I’ve heard that some of the highest concentration of birds gather along that imagined coastline over there. Now that things have slowed down at work and I have several weeks to put the new apartment in order, I think I might take a bike ride out that way to see for myself. Since coming to this area (northeast Chiba) of Japan four months ago birds seem to be my constant companions, watching over me during some of the bleakest days of my life. Just when I feel that I’m just not going to make it, some bright-eyed elf of a bird flutters into view and does his dance, either to distract me from my, as one of my readers put it so humorously, “tortured writing”, or to remind me that even in the depths of self-doubt nothing is really ever that serious or self-important. And like an angel dressed as an overworked waiter the one bird, the white wagtail, that has always followed me everywhere, all the way since childhood, daily I find one of their representatives waiting impatiently at the foot of the apartment stairs, calling out, “Hurry! Hurry! There is work to be done! No time to dilly-dally!” I’ve seen a ural owl and a wood cock, two mysteries that let their guards down long enough for me to receive their blessings.

Naruto Apartment

On other, cloudy days when even the birds take to the bushes or when night falls, I’ve found myself out away from the windbreaks and trudging along dirt roads, sometimes long after midnight, with the sky slipping along the heavens and me down here, below, making my way between ditches and telephone poles. One night, having spent the entire day at my office in the university without another soul in the building, I emerged onto the deserted streets and couldn’t feel the draw of the compass that usually beckons me home. I stood beside a sleeping maple and listened to a shred of corrugated plastic banging against a wall, trying to make sense of the emptiness that welled either from my own heart or resided as it was in the carelessness of these modular houses.

Night Train Crossing 2

What is it to need someone, anyone, nearby, just to hear their voice, though you don’t know them, or to reassure yourself that you are not just imagining those dark shapes fluttering at the periphery of your vision? Why do I end up whispering so much to myself as days go by without speaking a word to another person? What is this need to speak, to reach out and brush your fingers against another soul, or to say, “Stay. Stay for just a minute. I need to see myself reflected in your eyes, to know that I am there.”

Night Train Crossing 1

With her gone now the nights seem longer. I still have the habit of turning over and reaching for her, my fingertips expecting her smooth shoulder and my ears listening for the soft sound of her breathing. The white mug that was paired with the blue one, which we both used to share a cup of tea together every night, now sits unwashed in the sink. She had wrapped it in newspaper while packing and when I took it out of the box in my new place the flood of memories choked me. One after another memories came spilling out of the boxes, so many of them that I had to stop and go for a walk.
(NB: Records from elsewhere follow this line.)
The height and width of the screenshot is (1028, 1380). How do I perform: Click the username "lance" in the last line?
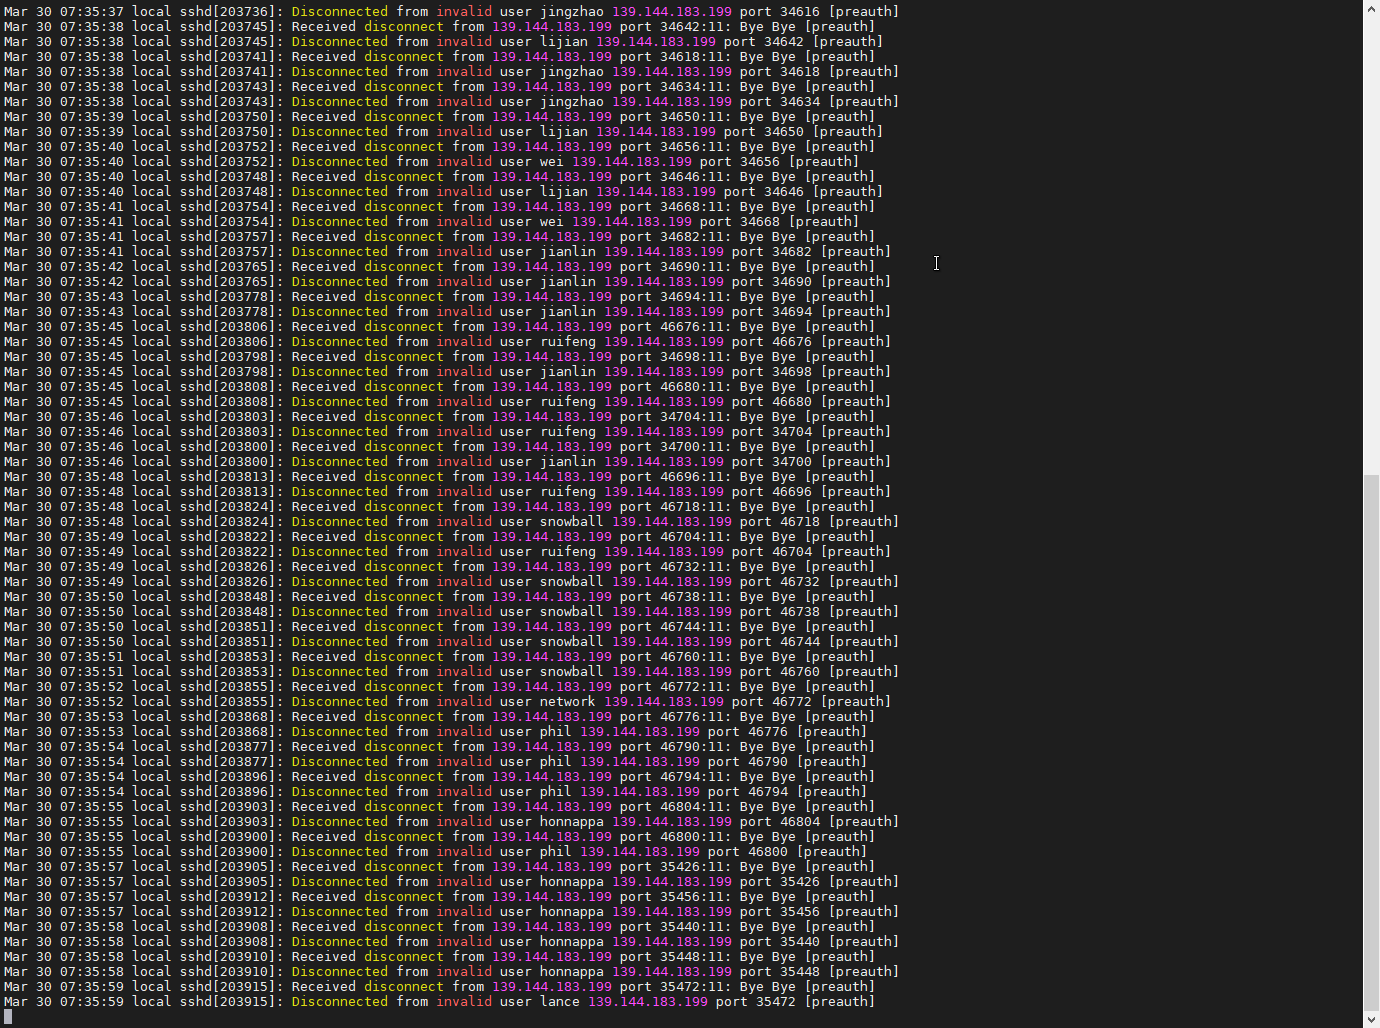coord(559,1002)
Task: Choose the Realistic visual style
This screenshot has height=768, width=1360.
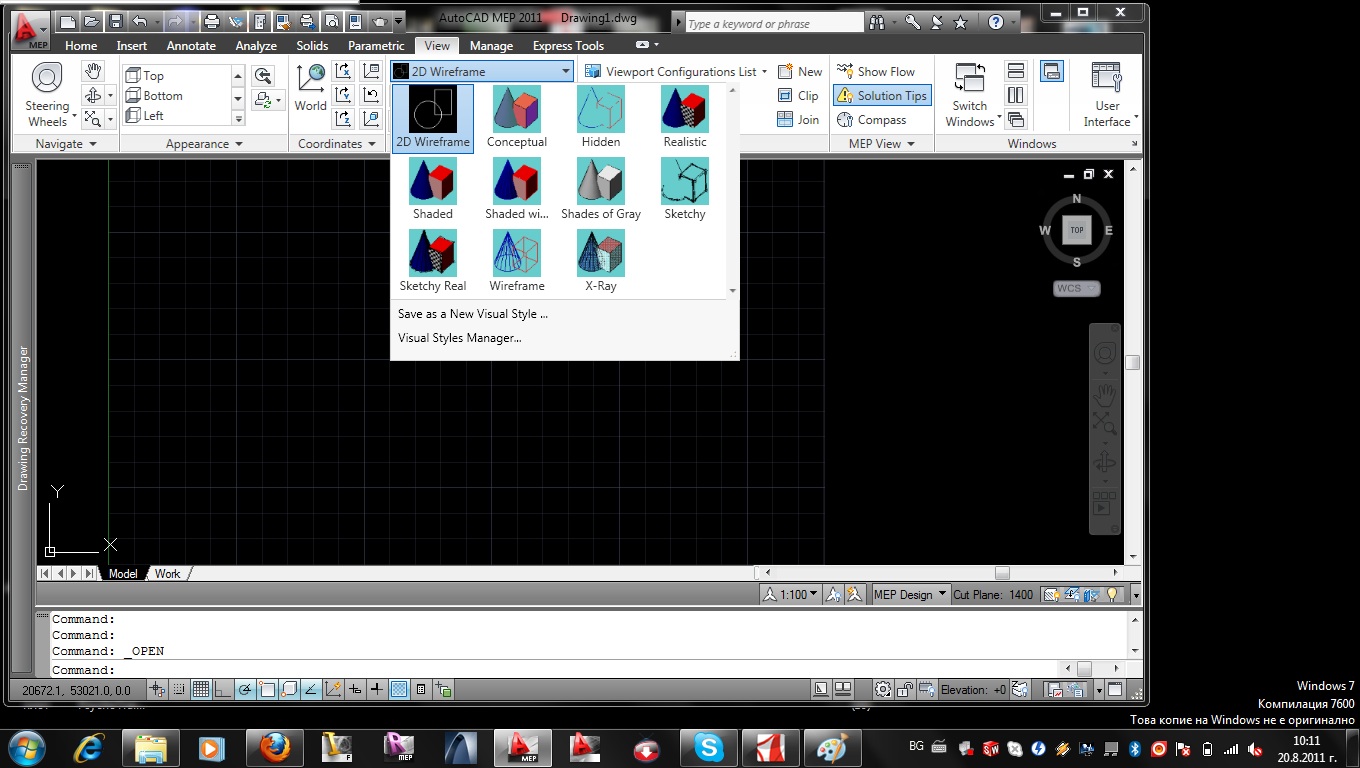Action: coord(685,110)
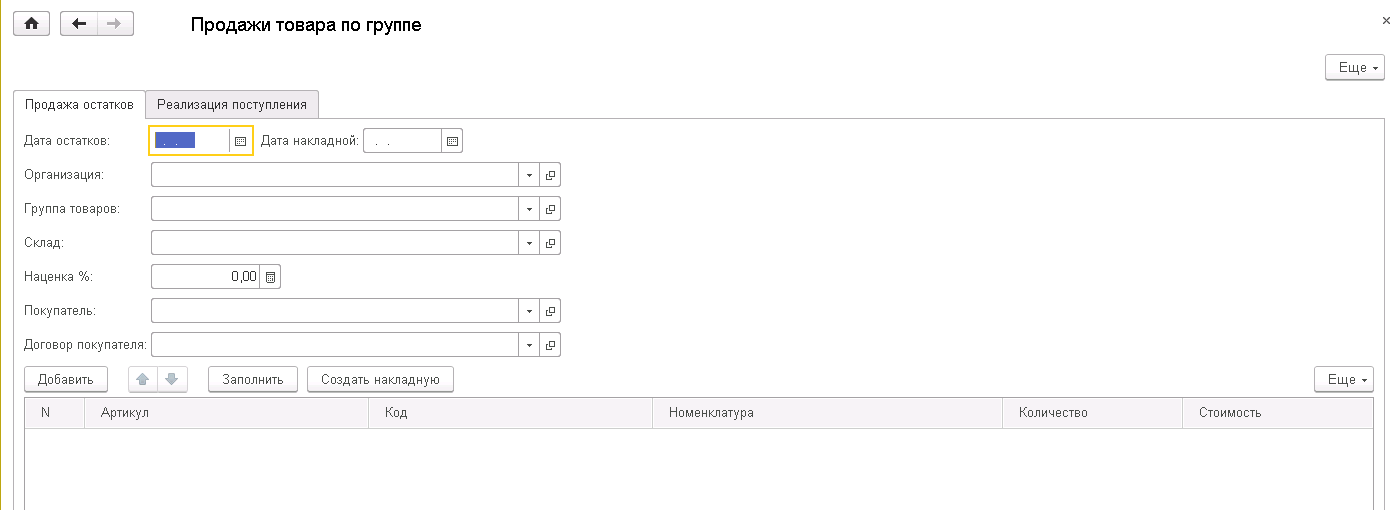
Task: Open calendar for Дата накладной
Action: tap(452, 141)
I wonder how you are doing, dear heart, over there, all alone yourself? Are you holding the blue cup, or turning over and patting the mattress where my pillow once lay? Do you have to go for a walk, too?

Walking to JIU

I guess I can say the worst is over and that from here on out it is the healing that takes over. I’ve had some hard walks in my life, sometimes the trail so battered and strewn with boulders or the rain so bad that the mud made it impossible to push on, that I had to turn back and hope to climb the mountain again. What often made those climbs easier was a partner to consult with and call to through the thick mist. It’s easy to get lost when you’re on your own. These last few months have opened my eyes to the existence of that door through which you might never come back. It didn’t know it was so easy to lose all substance and turn into a ghost right before your own eyes.

Naruto blue sky

Yesterday I took a train ride through the area north of my town and stood in the doorway of the train when it stopped at the next station. A quiet little place, with farmhouses guarded by bamboo groves and side roads that turned off the main roads and took off into the hills. “Maybe this is where I can settle down.” I thought. “Maybe the thing is to go further and deeper than you are now, take the quietude a step closer to the birds and follow their lead.”

Naruto Me 3

Along the edge of the field a wave of starlings settles into the grass and soaks in the bright morning sunlight. Azure-winged magpies swoop in and out of the persimmon canopy, chuckling and purring to one another. A black tailed kite keens high above the fields, rising on the updrafts and disappearing into the clouds. A white wagtail cocks its head and bobs its tail. Then it is off scuttling along the road top, peeping its satisfaction.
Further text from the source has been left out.